"""

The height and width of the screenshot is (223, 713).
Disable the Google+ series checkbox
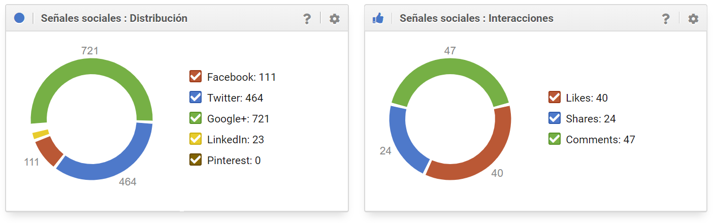click(x=196, y=118)
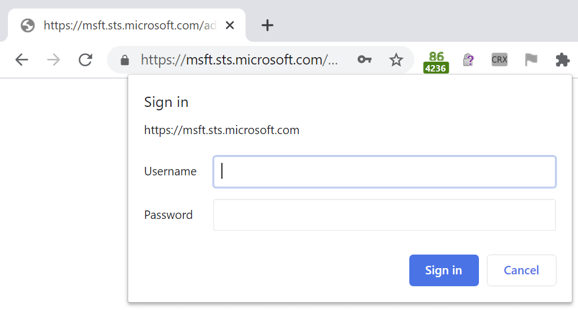Bookmark this page with the star icon

point(396,59)
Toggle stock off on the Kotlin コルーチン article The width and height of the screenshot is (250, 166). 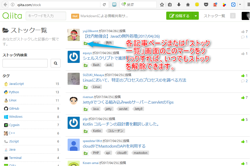click(x=86, y=131)
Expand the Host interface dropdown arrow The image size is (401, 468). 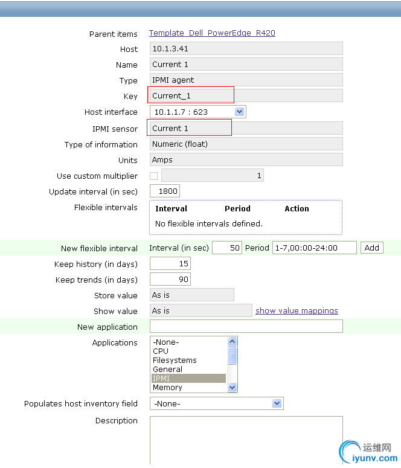pyautogui.click(x=239, y=112)
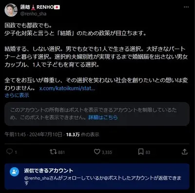Click the 18.3万 件の表示 view count
The image size is (195, 193).
click(82, 135)
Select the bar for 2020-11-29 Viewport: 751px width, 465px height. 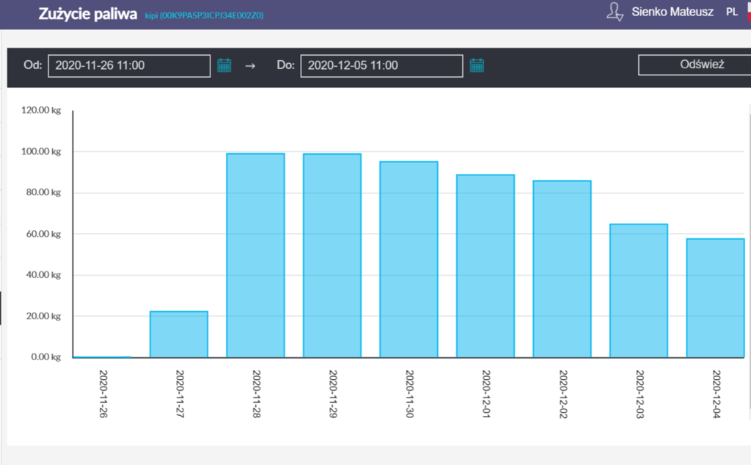click(x=332, y=255)
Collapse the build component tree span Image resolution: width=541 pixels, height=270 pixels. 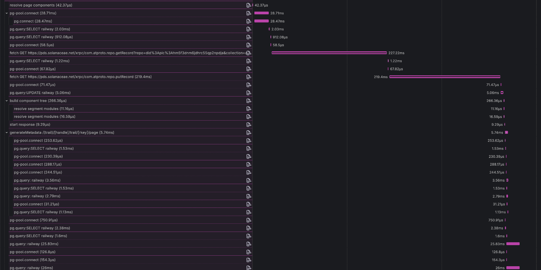(7, 101)
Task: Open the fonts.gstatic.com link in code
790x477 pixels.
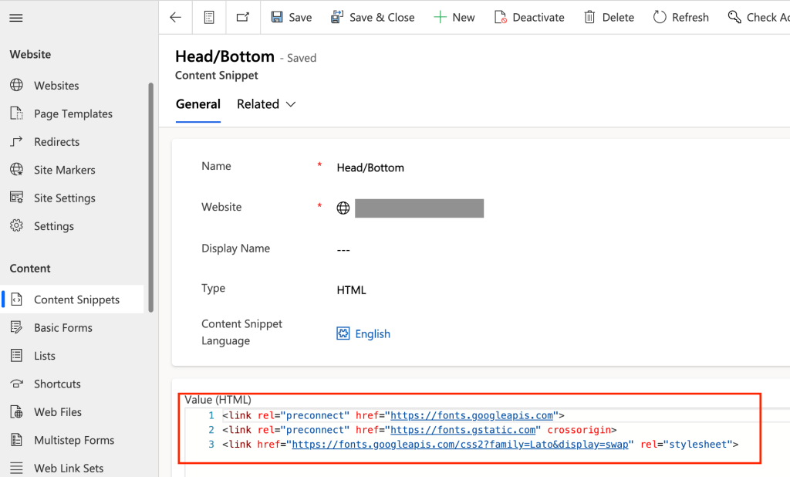Action: coord(463,430)
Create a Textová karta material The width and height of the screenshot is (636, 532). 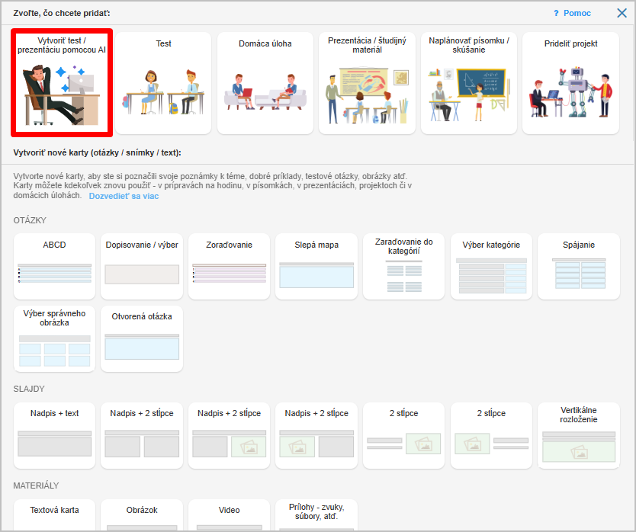(54, 514)
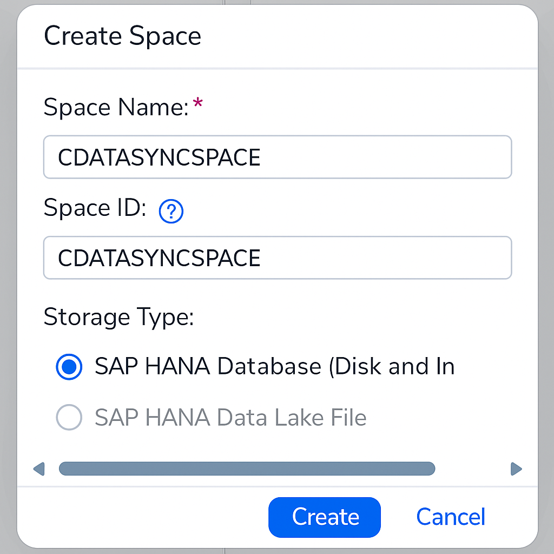The height and width of the screenshot is (554, 554).
Task: Click the CDATASYNCSPACE name text
Action: 159,157
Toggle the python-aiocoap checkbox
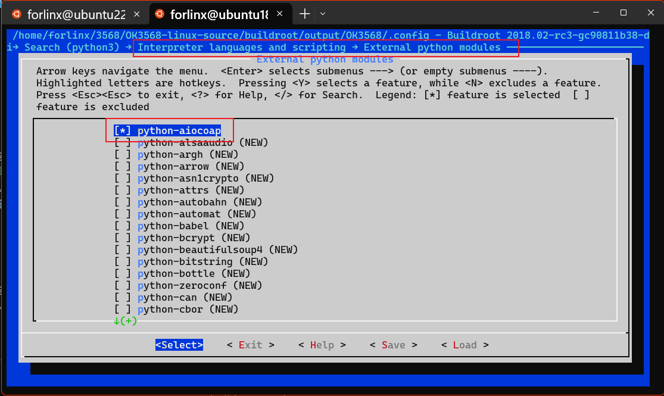Screen dimensions: 664x396 [x=123, y=131]
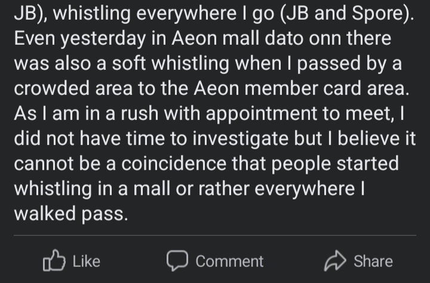Screen dimensions: 430x283
Task: Tap the curved arrow Share icon
Action: click(335, 261)
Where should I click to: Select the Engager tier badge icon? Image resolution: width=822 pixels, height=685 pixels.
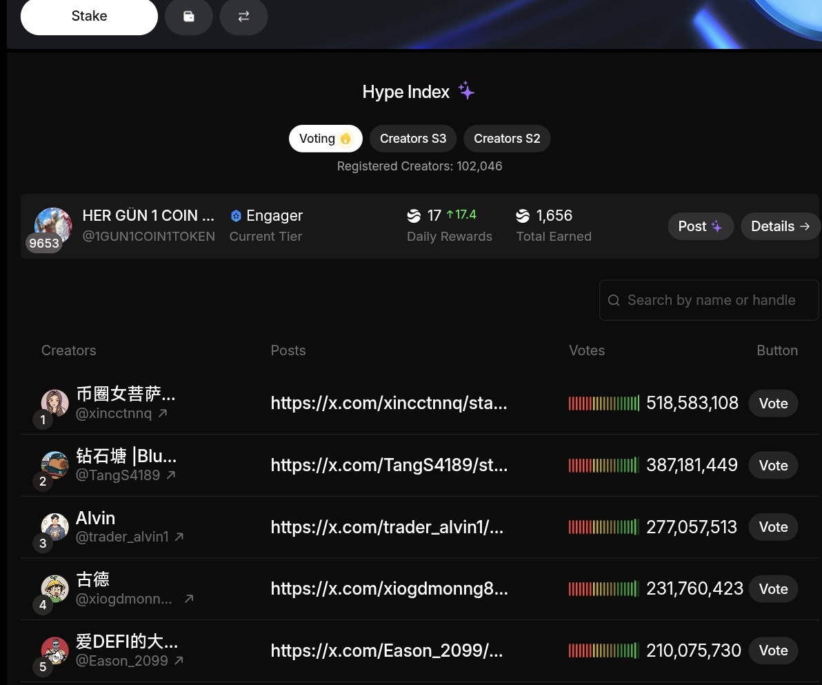click(x=235, y=215)
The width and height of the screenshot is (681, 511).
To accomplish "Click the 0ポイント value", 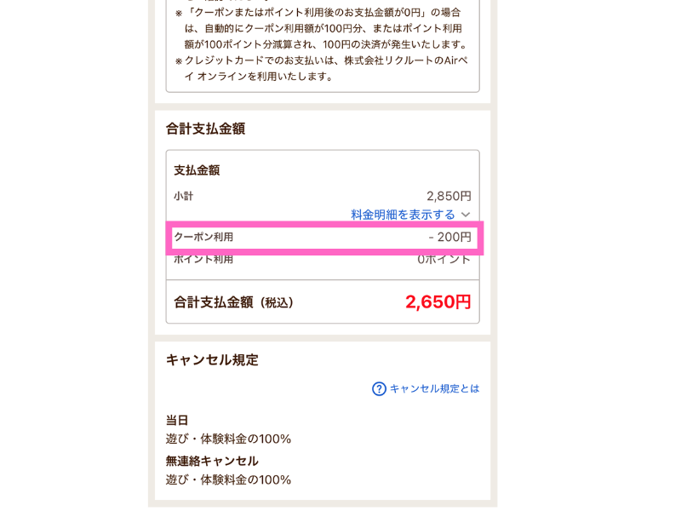I will click(444, 260).
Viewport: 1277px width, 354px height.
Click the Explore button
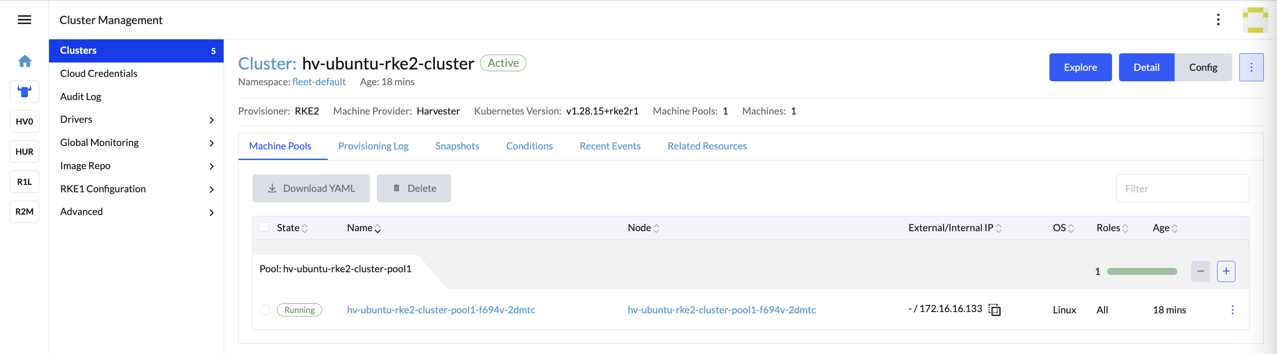(x=1080, y=67)
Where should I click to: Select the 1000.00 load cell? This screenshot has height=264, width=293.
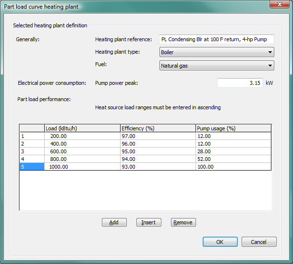[x=82, y=167]
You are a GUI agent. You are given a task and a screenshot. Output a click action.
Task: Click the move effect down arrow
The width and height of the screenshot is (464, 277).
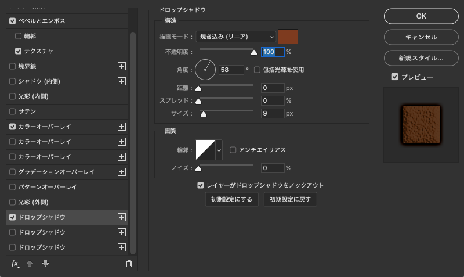(x=45, y=264)
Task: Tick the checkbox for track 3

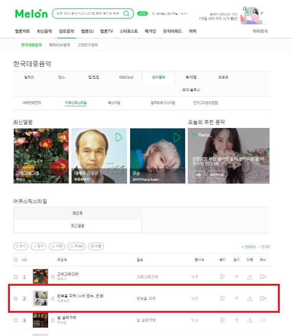Action: click(x=16, y=320)
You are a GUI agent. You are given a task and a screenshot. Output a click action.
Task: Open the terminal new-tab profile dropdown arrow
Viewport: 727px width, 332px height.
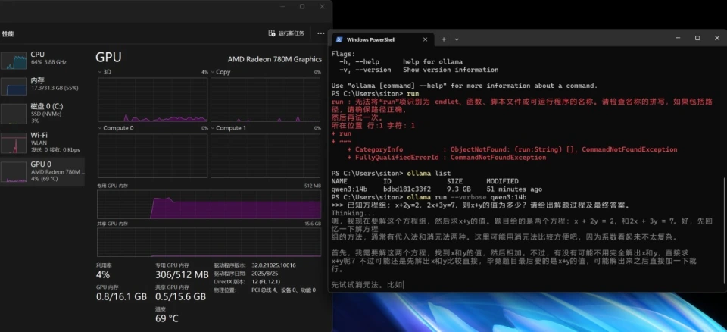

"""

How many lines in the data above hold the word "Open"? Answer with the number alone.

● PROBLEM SOLUTION:
2